### MATERIAL FOR THE TASK
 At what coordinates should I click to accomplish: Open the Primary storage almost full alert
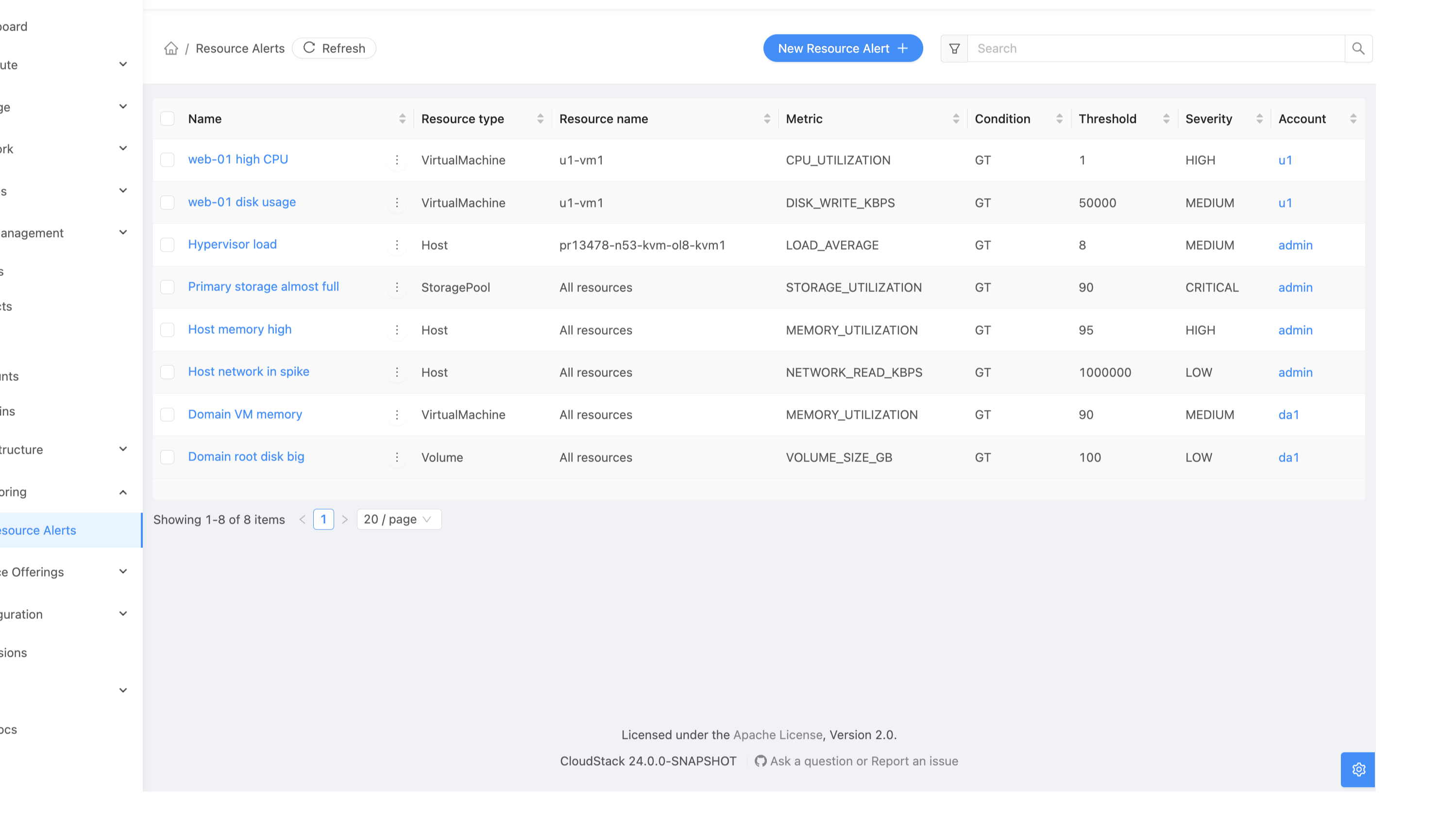tap(264, 287)
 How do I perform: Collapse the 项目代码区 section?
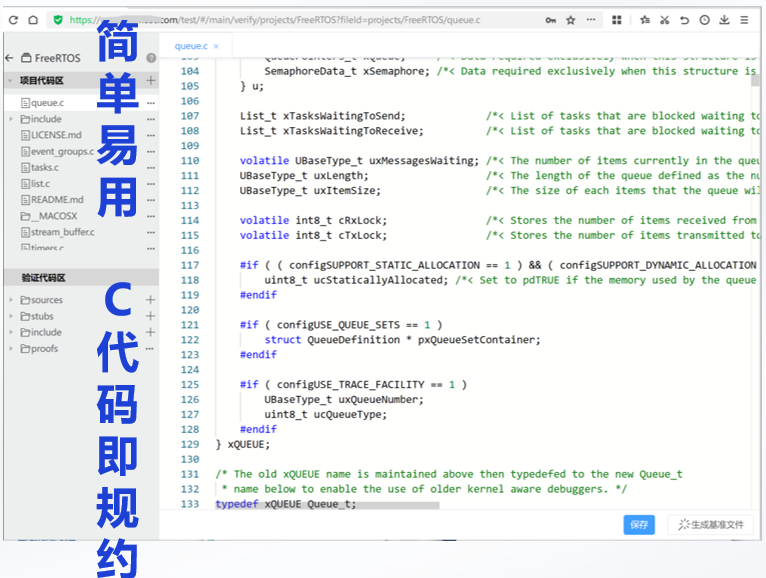(x=10, y=81)
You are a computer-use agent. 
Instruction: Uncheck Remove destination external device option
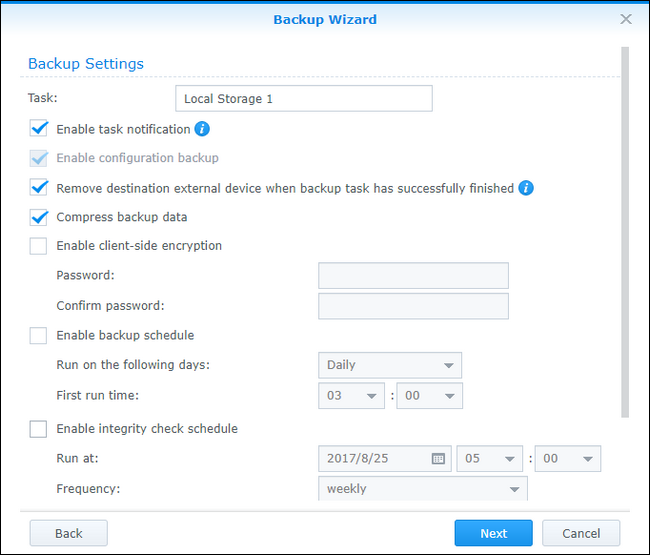point(39,188)
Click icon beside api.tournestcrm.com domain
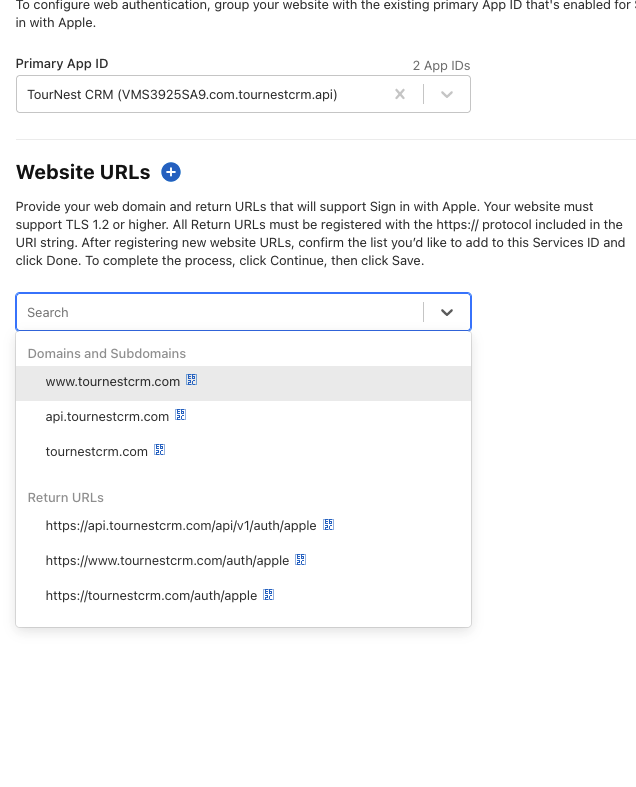636x787 pixels. click(181, 415)
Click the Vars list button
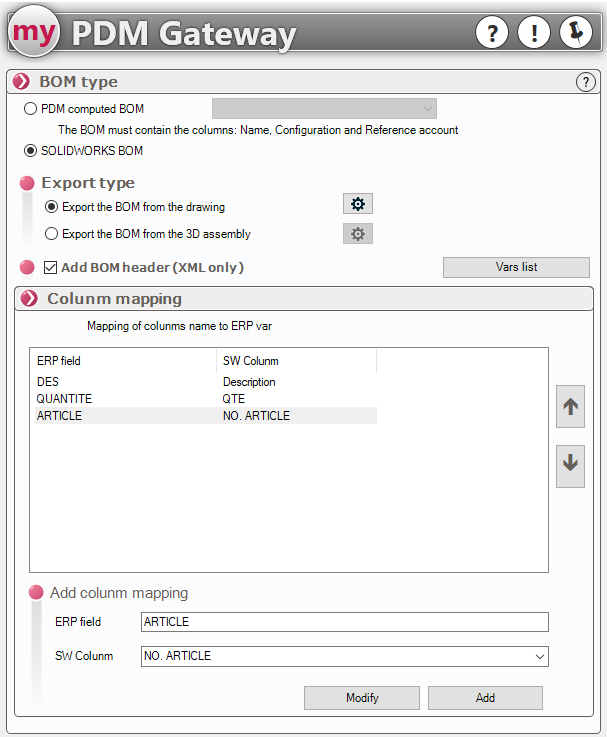The image size is (607, 737). click(x=516, y=267)
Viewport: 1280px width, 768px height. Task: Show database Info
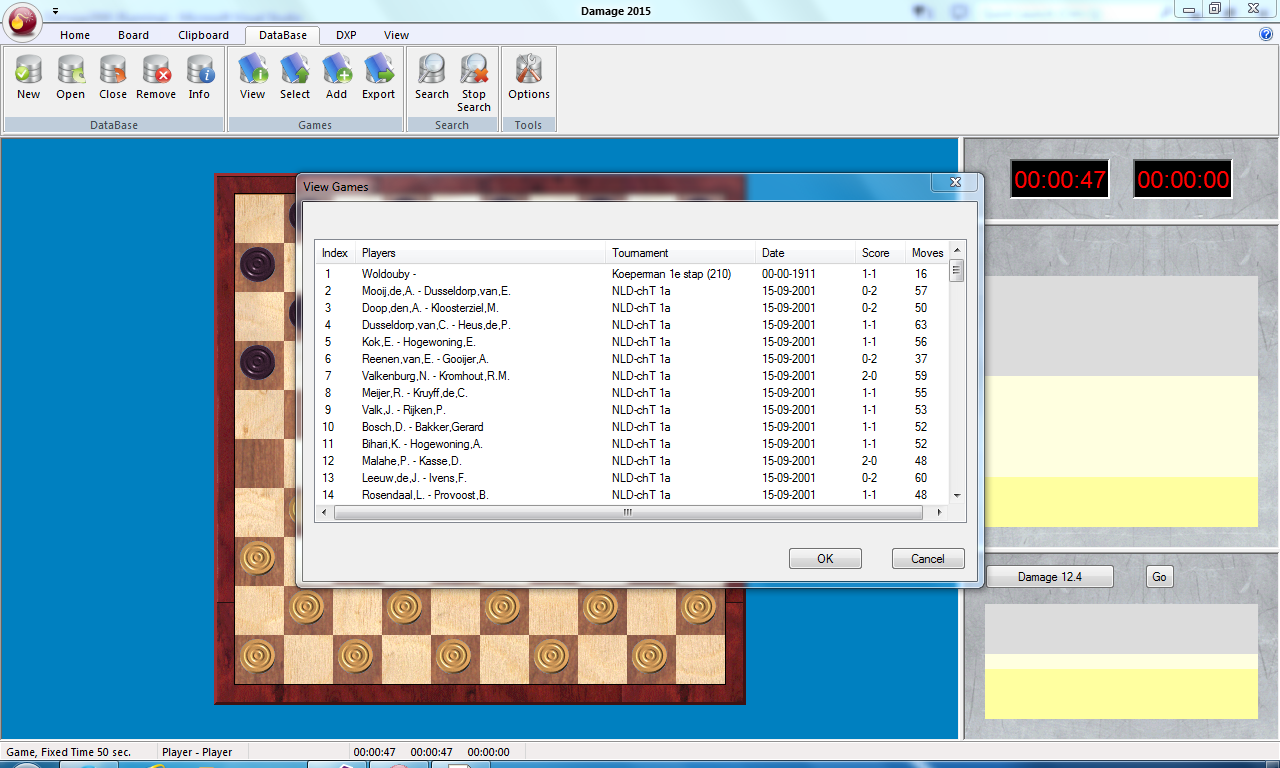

### DIRECTIONS FOR THIS TASK
Each line from the one bearing "Instruction: Uncheck Remove" through the final line of the records is to be copied exactly, and no pictures are to be included.

### WRITTEN ANSWER
Instruction: Uncheck Remove destination external device option
point(39,188)
Click icon beside api.tournestcrm.com domain
636x787 pixels. click(181, 415)
Click the Vars list button
The image size is (607, 737). click(x=516, y=267)
Viewport: 1280px width, 768px height. Task: Show database Info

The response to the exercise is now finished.